Fast Dynamic Fuzzy search over 100k+ strings in C#

2019-04-07 13:00发布

问题:

Let's say they are pre-loaded stock symbols, typed into a text box. I am looking for code that I can copy, not a library to install.

This was inspired by this question:

Are there any Fuzzy Search or String Similarity Functions libraries written for C#?

The Levenstein distance algorithm seems to work well, but it takes time to compute. Are there any optimizations around the fact that the query will need to re-run as the user types in an extra letter? I am interested in showing at most the top 10 matches for each input.

回答1:

You need to determine the matching rules around your strings. What determines a 'similar string'

  • number of matching characters
  • number of non-matching characters
  • similar length
  • typos or phonetic errors
  • business specific abbreviations
  • must start with the same substring
  • must end with the same substring

I've done quite a lot of work with string matching algorithms, and am yet to find any existing library or code that meets my specific requirements. Review them, borrow ideas from them, but you will invariably have to customize and write your own code.

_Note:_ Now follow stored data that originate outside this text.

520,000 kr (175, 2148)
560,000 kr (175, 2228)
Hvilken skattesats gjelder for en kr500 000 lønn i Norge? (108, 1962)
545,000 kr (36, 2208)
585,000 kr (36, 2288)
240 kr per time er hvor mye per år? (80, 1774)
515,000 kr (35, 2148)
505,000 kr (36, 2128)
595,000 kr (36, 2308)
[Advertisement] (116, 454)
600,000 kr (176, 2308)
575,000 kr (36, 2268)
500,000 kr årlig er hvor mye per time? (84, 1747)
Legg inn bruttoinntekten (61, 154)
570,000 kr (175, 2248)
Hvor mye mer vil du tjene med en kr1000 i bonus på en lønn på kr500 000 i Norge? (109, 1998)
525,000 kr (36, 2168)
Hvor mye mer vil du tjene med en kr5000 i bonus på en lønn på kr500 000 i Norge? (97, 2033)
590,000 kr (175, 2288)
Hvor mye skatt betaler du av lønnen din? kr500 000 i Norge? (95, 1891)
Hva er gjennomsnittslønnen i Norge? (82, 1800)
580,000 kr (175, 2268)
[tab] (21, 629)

The Levenstein algorithm is good but a bit slow. I've had some success with both Smith-Waterman & Jaro-Winkler algorithms, but the best I found for my purpose was Monge (from memory). However it pays to read the original research and determine why they've written their algorithms and their target dataset.

If you don't properly define what you want to match and measure then you'll find high scores on unexpected matches and low scores on expected matches. String matching is very domain specific. If you don't properly define your domain then you are like a fisherman without a clue, throwing hooks around and hoping for the best.



回答2:

This blog post describes some work that went into Lucene in this area. They were able to implement Levenshtein distance fuzzy matching using a Finite State Transducer (automaton) quite efficiently for up to an edit distance of 2. The code is all in Java though, and a little complex, although it is open source.

But the basic idea is simple enough: think of your dictionary as a giant tree of letter-states. At state0, you have no letters. At state1, you admit any letter that could be the first letter of a word. State2 is conditioned by state1; if the first letter was 'x', the next state admits only letters that could follow x (in position 2). etc.

Now for Levenshtein matching, you traverse the letter-tree while allowing some errors: deletions, insertions (one letter wildcard), and possibly transposal (a nice extension of Levenshtein is to consider a transposal as a single edit rather than 2). You have to maintain state in order to keep track of how many edits have been allowed. This can be done very efficiently - certainly fast enough for an interactive "while you type" spelling suggester.